Nuitari esperó pacientemente el desenlace. Tales brotes de violencia se daban con frecuencia entre los dos. Sin embargo, el desagrado y la desconfianza que sentían el uno por el otro palidecían en comparación con el temor que le tenían a él y, hasta el momento, los altercados no habían tenido consecuencias. El enfrentamiento presente era más tenso de lo habitual ya que ambos estaban alterados y con los nervios de punta tras el encuentro con Chemosh. No habría sido extraño que hubiesen empezado a saltar chispas y alguno que otro hechizo, pero Nuitari tosió fuerte.
Basalto giró bruscamente la cabeza y los ojos de Caele parpadearon con temor. La tensión mágica pareció abandonar la estancia con un silbido, como haría el aire al escapar de una vejiga de cerdo inflada.
El enano metió las manos en las bocamangas de la túnica para no sentirse tentado de utilizarlas, en tanto que Caele tragaba saliva varias veces y la mandíbula se le contraía y aflojaba, como si hubiese tenido que masticar literalmente la ira antes de tragársela.
—¿Queréis saber por qué me tomé tantas molestias para crear esa imagen ilusoria de Mina? —inquirió Nuitari al tiempo que accedía a la estancia.
—Sólo si queréis contárnoslo, señor—dijo humildemente Basalto.

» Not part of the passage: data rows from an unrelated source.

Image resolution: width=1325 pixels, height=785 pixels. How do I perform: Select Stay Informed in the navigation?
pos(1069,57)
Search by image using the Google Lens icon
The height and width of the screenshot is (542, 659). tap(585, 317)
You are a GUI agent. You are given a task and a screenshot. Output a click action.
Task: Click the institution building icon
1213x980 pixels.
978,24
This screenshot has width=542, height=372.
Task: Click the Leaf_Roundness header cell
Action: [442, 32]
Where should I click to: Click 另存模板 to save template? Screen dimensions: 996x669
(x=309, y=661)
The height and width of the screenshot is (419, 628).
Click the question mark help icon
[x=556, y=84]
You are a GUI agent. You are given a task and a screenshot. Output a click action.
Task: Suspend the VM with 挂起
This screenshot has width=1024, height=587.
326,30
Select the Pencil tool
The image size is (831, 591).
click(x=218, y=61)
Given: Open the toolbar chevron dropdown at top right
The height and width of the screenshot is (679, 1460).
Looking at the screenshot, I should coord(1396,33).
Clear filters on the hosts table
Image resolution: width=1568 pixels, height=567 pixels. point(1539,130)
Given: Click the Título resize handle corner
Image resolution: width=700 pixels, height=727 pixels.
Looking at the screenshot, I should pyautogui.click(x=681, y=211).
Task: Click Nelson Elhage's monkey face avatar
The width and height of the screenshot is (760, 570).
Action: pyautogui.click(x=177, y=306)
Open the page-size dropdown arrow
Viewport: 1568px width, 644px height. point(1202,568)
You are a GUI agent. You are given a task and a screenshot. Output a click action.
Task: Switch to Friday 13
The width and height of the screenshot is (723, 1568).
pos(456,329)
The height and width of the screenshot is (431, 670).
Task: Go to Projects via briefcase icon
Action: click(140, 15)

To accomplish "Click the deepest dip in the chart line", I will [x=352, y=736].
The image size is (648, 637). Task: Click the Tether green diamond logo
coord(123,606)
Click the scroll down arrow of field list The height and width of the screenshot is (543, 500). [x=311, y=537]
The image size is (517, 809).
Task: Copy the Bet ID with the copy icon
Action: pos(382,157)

—Me tiene intrigado esa tal Mina —comentó el dios—. Me cuesta creer que la muerte de una simple mortal tuviera un efecto tan devastador en un dios, ¡pero faltó poco para que el pesar acabara con Chemosh! ¿Qué clase de poder ejerce esa Mina sobre él? También despierta mi curiosidad la relación que mantuvo con Takhisis. Corren rumores de que la Reina de la Oscuridad estaba celosa de esa chica. ¡Mi madre celosa de una mortal! Imposible. Por eso os ordené que siguieseis utilizando el conjuro de ilusión, para evitar que Chemosh viniera a rescatarla y así poder estudiarla.
—¿Has descubierto algo sobre ella, señor? —preguntó Caele—. Creo que mis informes tienen que haberte resultado muy esclarecedores...
—Los he leído —lo interrumpió Nuitari. Los informes sobre el comportamiento de Mina en cautividad le habían parecido extremadamente esclarecedores, sobre todo en un aspecto, pero no pensaba decírselo a ninguno de los dos—. Ahora que he satisfecho vuestra curiosidad, volved a vuestras ocupaciones.
Caele recogió un trapo y se puso a frotar el cuenco; Basalto aclaró su bayeta en el agua —que había adquirido un tinte rosáceo— y volvió a ponerse a gatas en el suelo.
Cuando los ecos de las pisadas de Nuitari dejaron de oírse por los corredores de las estancias de la magia, el semielfo arrojó el trapo al cubo con agua.
—Termina tú. Yo tengo que estudiar los conjuros. Si el Señor de la Muerte viene de camino para destruir la torre, los voy a necesitar.
—Ve, pues —dijo Basalto, sombrío—. De todos modos no me sirves de nada, pero lávate los pies antes de abandonar la cámara. ¡No quiero ver huellas de sangre marcando mis pasillos limpios!
Caele, que jamás usaba calzado, metió los pies descalzos en el cubo de agua. Basalto vio saltar la sangre seca a la túnica del semielfo, que estaba ya asquerosa, pero no dijo nada porque sabía que sería gastar saliva en balde. El enano se consideraba afortunado de que Caele se dignara ponerse al menos la túnica. Había pasado muchos años en el bosque tan desnudo como un lobo e igualmente salvaje.